Re: [RFC/RFT][PATCH v8] cpuidle: New timer events oriented governor for tickless systems

From: Rafael J. Wysocki
Date: Sun Oct 06 2019 - 11:34:29 EST


On Sun, Oct 6, 2019 at 4:46 PM Doug Smythies <dsmythies@xxxxxxxxx> wrote:
>
> On 2019.10.01 02:32 Rafael J. Wysocki wrote:
> > On Sun, Sep 29, 2019 at 6:05 PM Doug Smythies <dsmythies@xxxxxxxxx> wrote:
> >> On 2019.09.26 09:32 Doug Smythies wrote:
> >>
> >>> If the deepest idle state is disabled, the system
> >>> can become somewhat unstable, with anywhere between no problem
> >>> at all, to the occasional temporary jump using a lot more
> >>> power for a few seconds, to a permanent jump using a lot more
> >>> power continuously. I have been unable to isolate the exact
> >>> test load conditions under which this will occur. However,
> >>> temporarily disabling and then enabling other idle states
> >>> seems to make for a somewhat repeatable test. It is important
> >>> to note that the issue occurs with only ever disabling the deepest
> >>> idle state, just not reliably.
> >>>
> >>> I want to know how you want to proceed before I do a bunch of
> >>> regression testing.
> >>
> >> I did some regression testing anyhow, more to create and debug
> >> a methodology than anything else.
> >>
> >>> On 2018.12.11 03:50 Rafael J. Wysocki wrote:
> >>>
> >>>> v7 -> v8:
> >>>> * Apply the selection rules to the idle deepest state as well as to
> >>>> the shallower ones (the deepest idle state was treated differently
> >>>> before by mistake).
> >>>> * Subtract 1/2 of the exit latency from the measured idle duration
> >>>> in teo_update() (instead of subtracting the entire exit latency).
> >>>> This makes the idle state selection be slightly more performance-
> >>>> oriented.
> >>>
> >>> I have isolated the issue to a subset of the v7 to v8 changes, however
> >>> it was not the exit latency changes.
> >>>
> >>> The partial revert to V7 changes I made were (on top of 5.3):
> >>
> >> The further testing showed a problem or two with my partial teo-v7 reversion
> >> (I call it teo-v12) under slightly different testing conditions.
>
> Correction:
> There was no problem with my partial reversion kernel (a.k.a. teo-v12). The problem
> was confusion over which kernel I was actually running for whatever test.
>
> >>
> >> I also have a 5.3 based kernel with the current teo reverted and the entire
> >> teo-v7 put in its place. I have yet to find a idle state disabled related issue
> >> with this kernel.
> >>
> >> I'll come back to this thread at a later date with better details and test results.
> >
> > Thanks for this work!
> >
> > Please also note that there is a teo patch in 5.4-rc1 that may make a
> > difference in principle.
>
> Yes, actually this saga started from somewhere between kernel 5.3 and 5.4-rc1,
> and did include those teo patches, which actually significantly increases the
> probability of the issue occurring.
>
> When the deepest idle state is disabled, and the all states search loop exits
> normally, it might incorrectly re-evaluate a previous idle state previously
> deemed not worthy of the check. This was introduced between teo development
> versions 7 and 8. The fix is to move the code back inside the loop.
> (I'll submit a patch in a day or two).

OK

> I do not think I stated it clearly before: The problem here is that some CPUs
> seem to get stuck in idle state 0, and when they do power consumption spikes,
> often by several hundred % and often indefinitely.

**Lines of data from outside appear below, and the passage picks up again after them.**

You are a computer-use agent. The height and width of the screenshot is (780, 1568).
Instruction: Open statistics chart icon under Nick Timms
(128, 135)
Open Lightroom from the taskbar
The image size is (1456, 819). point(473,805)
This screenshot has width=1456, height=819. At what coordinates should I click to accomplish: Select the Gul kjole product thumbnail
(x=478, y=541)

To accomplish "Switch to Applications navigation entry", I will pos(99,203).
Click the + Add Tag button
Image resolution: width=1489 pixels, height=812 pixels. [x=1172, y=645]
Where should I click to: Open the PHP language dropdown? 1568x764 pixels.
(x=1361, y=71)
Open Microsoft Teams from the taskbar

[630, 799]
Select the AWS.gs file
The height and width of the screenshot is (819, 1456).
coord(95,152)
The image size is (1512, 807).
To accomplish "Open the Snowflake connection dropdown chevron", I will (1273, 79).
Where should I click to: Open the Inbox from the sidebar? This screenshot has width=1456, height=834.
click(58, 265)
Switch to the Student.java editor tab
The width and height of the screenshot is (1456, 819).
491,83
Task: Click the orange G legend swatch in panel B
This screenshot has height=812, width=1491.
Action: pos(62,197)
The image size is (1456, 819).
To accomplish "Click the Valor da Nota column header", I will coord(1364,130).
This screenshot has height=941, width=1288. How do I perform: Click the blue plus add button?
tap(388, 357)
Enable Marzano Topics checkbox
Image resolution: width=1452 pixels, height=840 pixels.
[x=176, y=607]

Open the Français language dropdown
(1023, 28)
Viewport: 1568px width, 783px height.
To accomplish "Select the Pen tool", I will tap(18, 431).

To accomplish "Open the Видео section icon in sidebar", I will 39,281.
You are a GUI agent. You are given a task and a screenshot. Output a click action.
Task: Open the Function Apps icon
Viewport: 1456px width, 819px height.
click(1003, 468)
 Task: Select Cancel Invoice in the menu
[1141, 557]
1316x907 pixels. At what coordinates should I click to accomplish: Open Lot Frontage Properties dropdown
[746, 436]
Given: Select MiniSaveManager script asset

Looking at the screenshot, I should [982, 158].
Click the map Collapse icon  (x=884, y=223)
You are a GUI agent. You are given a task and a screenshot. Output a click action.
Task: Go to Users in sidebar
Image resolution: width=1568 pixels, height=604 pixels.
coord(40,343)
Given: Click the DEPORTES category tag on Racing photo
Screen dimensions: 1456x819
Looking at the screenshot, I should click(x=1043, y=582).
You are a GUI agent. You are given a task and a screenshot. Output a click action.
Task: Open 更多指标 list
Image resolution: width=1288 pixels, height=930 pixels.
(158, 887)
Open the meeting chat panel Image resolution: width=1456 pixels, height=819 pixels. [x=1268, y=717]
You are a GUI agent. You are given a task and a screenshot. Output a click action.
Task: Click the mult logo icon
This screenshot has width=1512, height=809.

That indeed has not been clear to me, thanks for the clarification!

> I made a hack job automated test:
> Kernel tests fail rate
> 5.4-rc1 6616 13.45%
> 5.3 2376 4.50%
> 5.3-teov7 12136 0.00% <<< teo.c reverted and teov7 put in its place.
> 5.4-rc1-ds 11168 0.00% <<< proposed patch (> 7 hours test time)
>
> Proposed patch (on top of kernel 5.4-rc1):
>
> doug@s15:~/temp-k-git/linux$ git diff
> diff --git a/drivers/cpuidle/governors/teo.c b/drivers/cpuidle/governors/teo.c
> index b5a0e49..0502aa9 100644
> --- a/drivers/cpuidle/governors/teo.c
> +++ b/drivers/cpuidle/governors/teo.c
> @@ -276,8 +276,22 @@ static int teo_select(struct cpuidle_driver *drv, struct cpuidle_device *dev,
> if (idx < 0)
> idx = i; /* first enabled state */
>
> - if (s->target_residency > duration_us)
> + if (s->target_residency > duration_us){
> + /*
> + * If the "hits" metric of the idle state matching the sleep length is
> + * greater than its "misses" metric, that is the one to use. Otherwise,
> + * it is more likely that one of the shallower states will match the
> + * idle duration observed after wakeup, so take the one with the maximum
> + * "early hits" metric, but if that cannot be determined, just use the
> + * state selected so far.
> + */
> + if (cpu_data->states[idx].hits <= cpu_data->states[idx].misses &&
> + max_early_idx >= 0) {
> + idx = max_early_idx;
> + duration_us = drv->states[idx].target_residency;
> + }
> break;
> + }
>
> if (s->exit_latency > latency_req && constraint_idx > i)
> constraint_idx = i;
> @@ -293,20 +307,6 @@ static int teo_select(struct cpuidle_driver *drv, struct cpuidle_device *dev,
> }
>
> /*
> - * If the "hits" metric of the idle state matching the sleep length is
> - * greater than its "misses" metric, that is the one to use. Otherwise,
> - * it is more likely that one of the shallower states will match the
> - * idle duration observed after wakeup, so take the one with the maximum
> - * "early hits" metric, but if that cannot be determined, just use the
> - * state selected so far.
> - */
> - if (cpu_data->states[idx].hits <= cpu_data->states[idx].misses &&
> - max_early_idx >= 0) {
> - idx = max_early_idx;
> - duration_us = drv->states[idx].target_residency;
> - }
> -
> - /*
> * If there is a latency constraint, it may be necessary to use a
> * shallower idle state than the one selected so far.
> */

This change may cause the deepest state to be selected even if its
"hits" metric is less than the "misses" one AFAICS, in which case the
max_early_index state should be selected instead.

It looks like the max_early_index computation is broken when the
deepest state is disabled.